Who is at risk for AFib?

There are a number of risk factors associated with AFib, including existing heart conditions, prior heart attack or recent heart surgery. People who are overweight, have high blood pressure, lung or thyroid issues or are under a lot of stress may also have an increased risk for AFib.

Additionally, the risk for AFib increases with age, especially after 60. There is also a genetic component to AFib, so if someone in the family has it, the more likely the next generation will have it too. Without treatment, AFib can lead to serious health consequences, including:

* Heart failure

* Stroke

* Fatigue

* Shortness of breath

What are the symptoms of AFib?

Each year, millions of patients see physicians because they feel heart palpitations or report their heart is racing, quivering or fluttering, which are the most common symptoms of AFib. Other signs may include general fatigue, dizziness, shortness of breath, anxiety or weakness. However, some people with “silent” AFib have no symptoms at all and their condition is only detected when they go in for a physical exam or have a medical event. In fact, a third of Americans who have AFib are still undiagnosed, noted a 2015 report from the American Heart Association.

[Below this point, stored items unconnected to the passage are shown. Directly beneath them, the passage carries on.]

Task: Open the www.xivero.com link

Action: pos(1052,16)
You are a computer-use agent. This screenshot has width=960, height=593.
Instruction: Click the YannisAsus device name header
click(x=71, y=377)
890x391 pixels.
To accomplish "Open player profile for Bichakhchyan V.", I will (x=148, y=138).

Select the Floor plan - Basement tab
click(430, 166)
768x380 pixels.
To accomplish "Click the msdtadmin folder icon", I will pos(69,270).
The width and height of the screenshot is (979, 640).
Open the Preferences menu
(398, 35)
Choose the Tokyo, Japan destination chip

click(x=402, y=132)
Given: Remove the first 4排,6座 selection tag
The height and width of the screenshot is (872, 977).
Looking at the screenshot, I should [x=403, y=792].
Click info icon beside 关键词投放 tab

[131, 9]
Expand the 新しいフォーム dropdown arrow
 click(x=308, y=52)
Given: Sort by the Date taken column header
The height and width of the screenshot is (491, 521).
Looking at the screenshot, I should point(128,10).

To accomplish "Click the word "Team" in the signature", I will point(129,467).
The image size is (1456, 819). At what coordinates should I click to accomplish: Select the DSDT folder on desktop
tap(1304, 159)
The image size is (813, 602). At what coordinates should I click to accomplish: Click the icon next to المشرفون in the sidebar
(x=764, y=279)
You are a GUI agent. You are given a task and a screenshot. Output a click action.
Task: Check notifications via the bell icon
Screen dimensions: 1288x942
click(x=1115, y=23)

Early diagnosis and treatment is key.

Early detection of AFib is critical to reduce unnecessary medical visits and prevent serious complications. However, AFib can occur intermittently or without symptoms, making it difficult to detect and diagnose.

If a physician suspects AFib, they will typically conduct a physical examination and heart-monitoring tests. Traditional heart monitoring methods include an electrocardiogram (ECG) to measure the timing and duration of each electrical signal of the heart.

New advancements in technology such as wireless, long-term, continuous cardiac monitors have significantly improved how AFib is diagnosed and managed. For example, iRhythm’s ZIO Service with a biosensor patch has the ability to monitor and store patients’ heartbeats for up to 14 days, catching any hard to detect events that may be missed with older technology. The long-term continuous monitoring allows physicians to rule in, or even rule out, the diagnosis and characterization of AFib and potentially eliminating the need for further testing and resulting in faster treatment.

Talk to your doctor.

While AFib may not sound serious, it can actually be life threatening. Understand your risk and treatment options, and take the necessary next steps to live a healthier lifestyle, including eating heart healthy foods, exercising regularly and minimizing stress.